The show’s music was also notable, with a haunting and atmospheric score composed by Barry Gray. Gray had previously worked on many of the Andersons’ other productions and was known for his use of unusual instrumentation and electronic effects.

Despite its impressive production values and talented cast and crew, Space 1999 was not without its flaws. The show’s storytelling could be uneven, with some episodes being more focused on spectacle than plot. The second season, in particular, was criticized for its increased emphasis on action and for introducing new characters that were not as well-developed as the original cast.

Nevertheless, Space 1999 remains a cult classic and has continued to attract new fans over the years. The show’s combination of impressive visuals, diverse characters, and thought-provoking science fiction concepts has made it a favorite of many viewers.

In recent years, there have been attempts to revive the franchise, including a proposed film adaptation and a comic book series. However, as of yet, none of these projects have come to fruition.

Space 1999 remains a fascinating and entertaining example of 1970s science fiction, showcasing some of the best aspects of the genre during that era. With its iconic imagery, memorable characters, and intriguing ideas, it continues to be a beloved cult classic for fans of all ages.

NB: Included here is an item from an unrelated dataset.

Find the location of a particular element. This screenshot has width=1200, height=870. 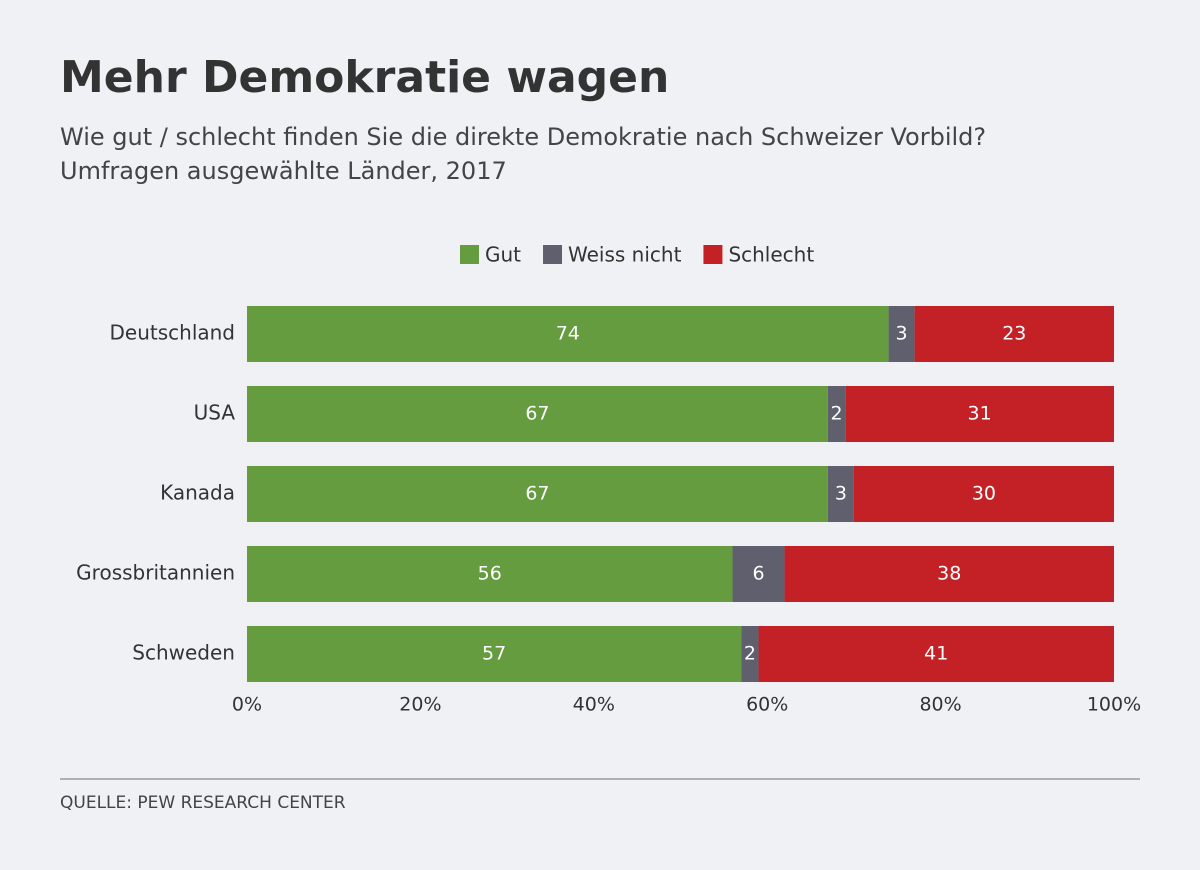

data-label: 23 is located at coordinates (1014, 334).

It is often noted that Space 1999 was, in many ways, a pseudo-continuation of another Gerry Anderson production, UFO. Both shows shared a number of similarities, including their focus on a secret government organization that dealt with alien threats, their use of impressive production design and special effects, and their use of a diverse cast of characters.

UFO, which aired from 1970 to 1973, followed the adventures of SHADO (Supreme Headquarters, Alien Defence Organisation), a covert organization tasked with defending Earth against extraterrestrial threats. The show was known for its sleek, futuristic designs and its use of high-tech gadgets and vehicles, including the iconic Interceptor spacecraft.

Space 1999, which premiered two years after UFO ended, shared many of the same elements as its predecessor. The show was also set in the near future and focused on a team of people defending Earth against alien threats. However, instead of taking place on Earth, the show was set on Moonbase Alpha, a research facility on the moon.

One of the most notable similarities between the two shows was their production design. Both shows featured elaborate sets and models, with a focus on futuristic designs and high-tech gadgets. The Eagle spacecraft, which was the main vehicle used by the crew of Moonbase Alpha, was even designed to look like a more advanced version of the Interceptor spacecraft from UFO.

Another shared element between the two shows was their diverse cast of characters. Both shows featured international casts, with characters from a variety of nationalities and backgrounds. This was a deliberate choice on Anderson’s part, reflecting his desire to create shows that would appeal to audiences around the world.

Despite the similarities between the two shows, there were also some key differences. While UFO was a more action-oriented show, with a greater emphasis on futuristic technology and high-stakes battles with alien invaders, Space 1999 was more focused on exploring the unknown and dealing with the challenges of life in space.

Another notable difference was the tone of the two shows. UFO was often criticized for its dark and cynical outlook, with a focus on the moral and psychological toll of fighting a war against alien invaders. In contrast, Space 1999 was more optimistic and hopeful, with a greater emphasis on exploration and discovery.

Despite these differences, both UFO and Space 1999 remain beloved cult classics among fans of science fiction. Their impressive production design, diverse casts, and innovative storytelling have ensured their enduring popularity, and they continue to inspire new generations of fans even today.